Archive for March, 2009

13

March 13, 2009

It’s Friday the 13th. 

But that’s not the 13 I’m talking about.

Because honestly, Friday the 13th doesn’t really do much for me. No, because I’m JUST THAT FRIKKEN WEIRD, I have problems with Thursday the 12th. Don’t try to parse it out. And it’s not a third shift thing, ’cause it started back in elementary school.

No, the 13 I’m talking about today is the 13 shifts I have to work in 12 days. Two of them doubles. And the killer is, my job is doing me a favor and I’m grateful for it.

I don’t know how many of you have noticed, but there’s apparently a sudden shortage of rich people in the country. Weird how that happened. Not that I personally miss them, mind you, but I do make a bit of a career out of being, as Londo on Babylon 5 put it, a remora. So far the lack of rich people has lead to a 3% pay cut and the loss of a shift per week. The shift is the really dangerous thing, because that should technically dump me into part-time status, and I would then loose my newly regained health insurance. Which, since I’m over 30 and own a uterus, would be really, really bad.

So yeah, so there’s been a lot of goofy and ill-considered flailing attempts at controlling costs, a lack of logic and basic math skills at a fundamental level that stuns me when I forget what I’m doing and actually think about it, but hey, HOTEL, you know?

So I’m basically writing off the end of March at this point. I’ll try to poke in and be sociable, but things are just ARGH around here right now.  So while I’m gone, go read The Lies of Locke Lamora. Or The Blade Itself. Or possibly The Gone Away World. And reflect on the sudden upsurge in masculist fantasy fiction, and what it’s contributing to the dialogue between the many genders. Or just enjoy them.

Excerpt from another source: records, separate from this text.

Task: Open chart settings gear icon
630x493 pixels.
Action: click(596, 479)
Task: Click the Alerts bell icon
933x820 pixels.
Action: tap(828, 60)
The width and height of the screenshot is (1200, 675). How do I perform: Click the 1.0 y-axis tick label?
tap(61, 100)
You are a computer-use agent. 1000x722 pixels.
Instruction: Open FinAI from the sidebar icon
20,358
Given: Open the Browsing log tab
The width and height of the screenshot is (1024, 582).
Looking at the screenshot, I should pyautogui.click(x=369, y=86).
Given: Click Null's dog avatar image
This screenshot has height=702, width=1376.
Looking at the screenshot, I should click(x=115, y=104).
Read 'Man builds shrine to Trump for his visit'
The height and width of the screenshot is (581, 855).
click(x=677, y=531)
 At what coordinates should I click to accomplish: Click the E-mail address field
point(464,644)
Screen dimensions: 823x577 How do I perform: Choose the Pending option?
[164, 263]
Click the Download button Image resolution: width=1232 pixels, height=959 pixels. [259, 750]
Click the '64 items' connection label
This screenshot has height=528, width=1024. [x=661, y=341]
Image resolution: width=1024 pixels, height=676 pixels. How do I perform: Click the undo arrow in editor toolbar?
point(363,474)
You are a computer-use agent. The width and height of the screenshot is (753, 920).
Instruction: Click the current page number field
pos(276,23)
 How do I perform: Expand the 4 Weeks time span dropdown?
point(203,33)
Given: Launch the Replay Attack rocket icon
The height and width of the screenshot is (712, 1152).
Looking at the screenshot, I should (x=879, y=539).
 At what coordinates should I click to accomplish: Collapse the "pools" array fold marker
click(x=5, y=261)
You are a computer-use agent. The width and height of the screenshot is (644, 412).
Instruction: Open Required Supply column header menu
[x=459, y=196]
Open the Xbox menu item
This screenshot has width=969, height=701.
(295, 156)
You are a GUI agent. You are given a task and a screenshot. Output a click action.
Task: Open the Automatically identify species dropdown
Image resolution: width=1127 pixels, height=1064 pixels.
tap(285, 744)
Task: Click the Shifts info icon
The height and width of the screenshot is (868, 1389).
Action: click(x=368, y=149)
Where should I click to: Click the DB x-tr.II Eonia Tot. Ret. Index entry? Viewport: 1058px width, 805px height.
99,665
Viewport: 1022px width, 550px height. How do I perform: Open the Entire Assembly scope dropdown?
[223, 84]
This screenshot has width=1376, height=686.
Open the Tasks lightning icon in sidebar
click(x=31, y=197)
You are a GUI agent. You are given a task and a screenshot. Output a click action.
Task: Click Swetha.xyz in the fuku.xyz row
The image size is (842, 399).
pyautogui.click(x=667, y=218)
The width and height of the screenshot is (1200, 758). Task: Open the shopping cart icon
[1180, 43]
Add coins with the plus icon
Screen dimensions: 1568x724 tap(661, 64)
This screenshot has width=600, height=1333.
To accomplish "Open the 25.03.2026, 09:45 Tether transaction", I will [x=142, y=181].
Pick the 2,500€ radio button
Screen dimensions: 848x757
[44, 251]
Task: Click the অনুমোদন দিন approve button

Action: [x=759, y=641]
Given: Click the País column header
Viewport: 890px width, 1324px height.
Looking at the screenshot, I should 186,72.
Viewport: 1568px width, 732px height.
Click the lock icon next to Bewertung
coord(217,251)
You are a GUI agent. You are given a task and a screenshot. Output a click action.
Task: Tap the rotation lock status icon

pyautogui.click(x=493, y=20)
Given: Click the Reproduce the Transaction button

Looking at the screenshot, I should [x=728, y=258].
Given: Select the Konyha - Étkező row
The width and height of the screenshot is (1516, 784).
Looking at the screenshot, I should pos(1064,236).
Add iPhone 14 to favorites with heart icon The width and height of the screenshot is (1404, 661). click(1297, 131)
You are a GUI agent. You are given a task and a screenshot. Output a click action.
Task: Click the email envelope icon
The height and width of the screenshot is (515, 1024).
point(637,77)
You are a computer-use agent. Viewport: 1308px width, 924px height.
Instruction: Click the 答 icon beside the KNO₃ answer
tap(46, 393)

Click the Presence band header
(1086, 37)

Weird stuff on the internet, who knew?

March 6, 2009

Apparently unclear on the concept…

March 2, 2009

Yes, I’m talking about me. Yes, I keep forgetting to blog. It’s not my fault this time! It’s THE INTERNET’s fault!

So, we finally got ourselves some SCREAMIN’ DSL at the house. (Side note, now I can test out new themes. None of them seem any better than this one, so this is it for now.) So, there’ve been all these spiffy games and videos to check out on the computer, that sitting here typing out my own therapy just seemed a little… boring. You understand, I’m sure.

But time for a public service announcement:

America, I’m here to let you know, that when you drink too much, you are not funny. You are not fun. You are not interesting. You are not engaging company. And depending on the severity, you are quite possibly not deserving of the oxygen you are wasting.

You are, in point of fact, disgusting.

I understand if you want to have a few drinks, relax, mellow out, laugh at stuff that people with an IQ over 12 roll their eyes at. If you do this occasionally, there’s nothing wrong with it. It’s best if you do it at home, away from other people who maybe want to have conversations with people who aren’t intent on killing their own braincells, but I understand that there are, against my advice, places where groups of people can gather and kill their braincells together in public.

What I don’t understand is why Americans feel the need to kill a bunch of their braincells, and then leave the place where braincell killing is appropriate, and wander around pretending that other people are now, in some fashion, responsible for their well-being. If you are currently stupid, and your stupidity is your own fault, and your stupidity causes you to be rude and annoying, and you happen to be standing in front of me, I do not, in point of fact, have any responsibility for you. You do not, in point of fact, deserve my attention. If you are a patron of the establishment I work for, you have the right to expect a high level of service. This does not mean that I am actually acting in loco parentis, nor does it mean I am paid enough to deal with you when you are in the middle of an alcoholic black out. It does, however, mean I might give you bad directions, senseless orders, and intentionally garbled phone numbers. Over and over again. Keep it in mind.

But again, going with the stated theme of being unclear on the concept, and again, talking about myself, knowing how I feel about people who drink and then foist themselves on an indifferent public, I choose to work third shift in a hotel located in a college town. Sometimes I really have to wonder about me.

Yeah, so this was one of those weeks.

Also, guys, close your ears, wouldn’t want you to hear something shocking, but I’m having my period, and quite frankly, I was feeling grouchy even before the gut wrenching cramps kicked in. Like the man says, “What’s he BUILDING in there?”

See? Embedded video! I’m tellin’ ya, I got the SCREAMIN’ in the DSL over here.

Stranger she may be…

March 2, 2009

But when I came home after a complete shit of a night, she burbled at me until I picked her up, and then purred and head-butted me until I felt better (read: less sorry for myself).

stranger1

Pixie, Marmel, this is why she gets the extra Yum-Yums. I’m just sayin’.